Haitong International Securities Group Limited
- Formerly: Tai Fook Securities
- Industry: Financial services
- Founded: 1973
- Headquarters: Hong Kong
- Key people: Zhuang Wei (Deputy Chairman & CEO)
- Services: Corporate Finance; Brokerage; Asset Management; Currency and Commodities; Institutional Equities;
- Parent: Haitong Securities
- Subsidiaries: Haitong Securities India
- ‹The template below is included via a redirect (Template:Chinese) that is under discussion. See redirects for discussion to help reach a consensus.›

Chinese name
- Traditional Chinese: 海通國際證券集團有限公司
- Simplified Chinese: 海通国际证券集团有限公司
- Literal meaning: "Sea connect" international securities group limited company
| Transcriptions |

short name
- Traditional Chinese: 海通國際
- Simplified Chinese: 海通国际
- Literal meaning: "Sea connect" international
| Transcriptions |
- Website: www.htisec.com

= Haitong International =

Hong Kong Securities firm

Haitong International Securities Group Limited known as Haitong International is an international financial institution with established presence in Hong Kong and a rapidly expanding network across the globe. It strives to serve as a bridge linking up the Chinese and overseas capital markets. The parent company of Haitong International is Guotai Haitong Securities Co., Ltd (“Guotai Haitong Securities”).

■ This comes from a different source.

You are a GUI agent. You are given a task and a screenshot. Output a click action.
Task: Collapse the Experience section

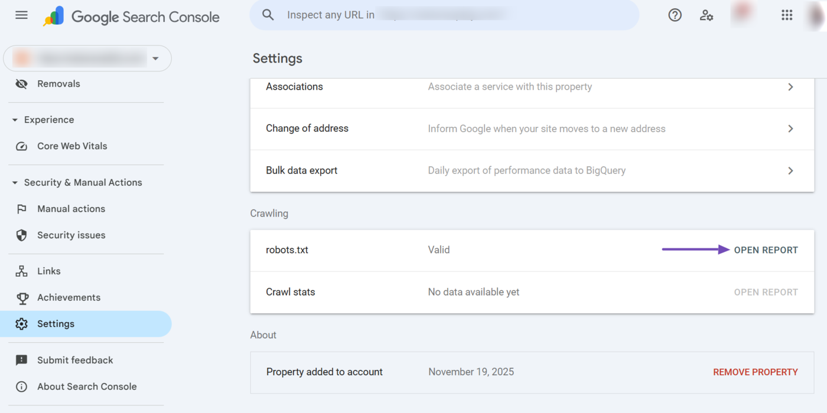point(14,119)
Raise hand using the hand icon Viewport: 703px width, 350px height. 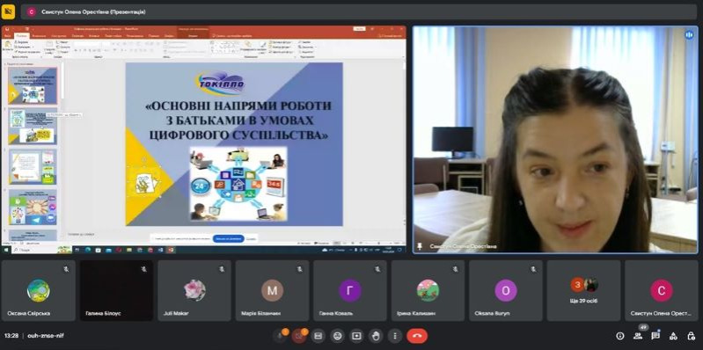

It was known as Tai Fook Securities which was owned by Chow Tai Fook–New World Development group until 2009.

==History==
===Tai Fook Securities era===
When the firm was known as Tai Fook Securities, it was accused that the firm lowered its commission below Stock Exchange of Hong Kong's minimum, by gifts from sister companies Chow Tai Fook Jewellery and New World Telephone in 1999.
===Haitong International Securities Group era===
Tai Fook Securities was then takeover by the Chinese firm Haitong Securities in 2009. Haitong Securities paid HK$1.82 billion to acquire the controlling stake of Tai Fook Securities from NWS Holdings. After the takeover, Tai Fook Securities was renamed to Haitong International Securities Group.

Haitong International is the first Chinese financial institution in Hong Kong to have been assigned a “BBB” long-term credit rating by Standard and Poor's. In November 2016 Haitong International Securities acquired Haitong Securities India from Haitong Bank, a sister company that formerly known as Banco Espírito Santo de Investimento.